I am testing invariance of a second-order factor model across 3 groups, with the goal of testing for latent mean differences across the higher-order factors.

If the first-order factor indicator intercepts need to be fixed to zero in all groups for the model to be identified, how can I then test for invariance of the intercepts, which I believe is a prerequisite for testing differences in the latent means?

Thanks!
Diane
 Linda K. Muthen posted on Wednesday, July 03, 2013 - 10:34 am
I would test the invariance of the first-order factors first and then test the invariance of the higher-order factors.
 Diane Putnick posted on Wednesday, July 03, 2013 - 11:32 am
That sounds like a good plan, but I'm not sure how to deal with it in nested models.

If my baseline model (for configural invariance) with all other parameters free in both groups has the first-order factor indicator intercepts fixed to zero, the model with the intercepts fixed to be equal would not be nested and the difference in degrees of freedom would be 0.

Am I misunderstanding something?
 Linda K. Muthen posted on Wednesday, July 03, 2013 - 2:50 pm
You would not include the higher-order factors in the model in the first step.
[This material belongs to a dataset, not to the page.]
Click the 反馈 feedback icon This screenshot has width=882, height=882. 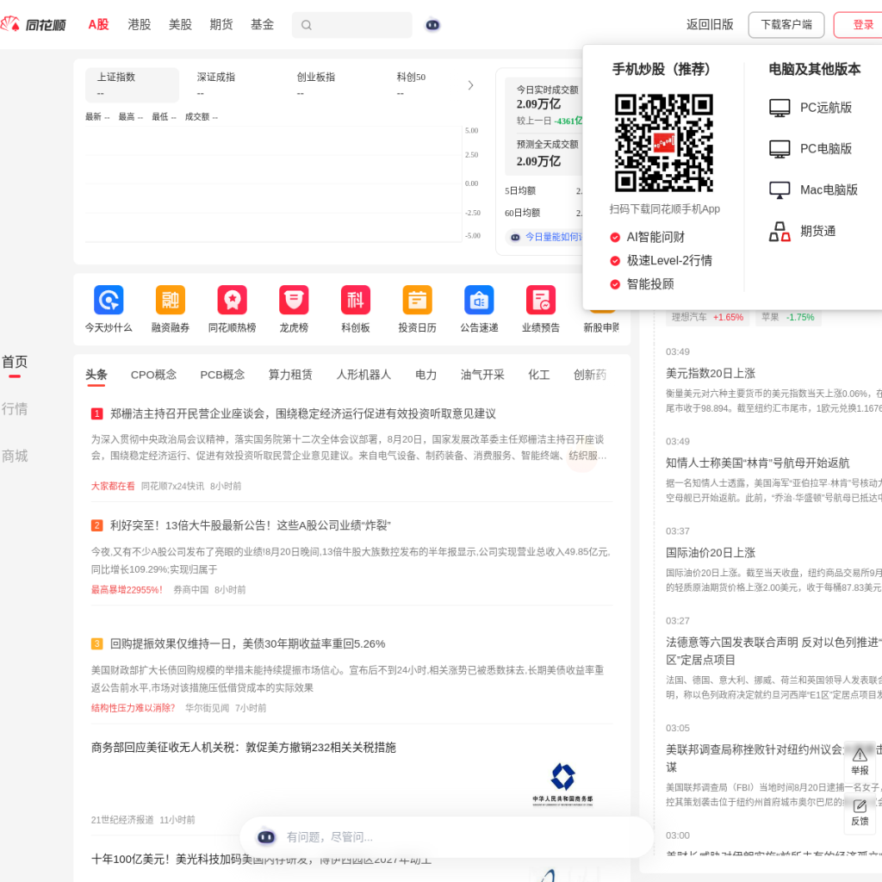tap(860, 811)
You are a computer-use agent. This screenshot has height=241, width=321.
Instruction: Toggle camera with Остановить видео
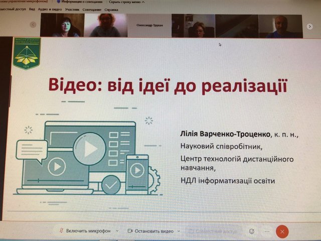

The steps to do this are shown in the Topic 1 course handout on the website. Once you have established measurement invariance for the first-order factors, then test the second-order factors. Fixing the intercepts to zero can then be done.
 Bengt O. Muthen posted on Wednesday, July 03, 2013 - 2:55 pm
Your second (nested) model would hold the observed variable intercepts equal and the 1st-order factor intercepts still fixed at zero. And fix the 2nd-order factor means at zero in one group and let them be free in other groups.
 Diane Putnick posted on Monday, July 08, 2013 - 10:47 am
Thank you both for your help!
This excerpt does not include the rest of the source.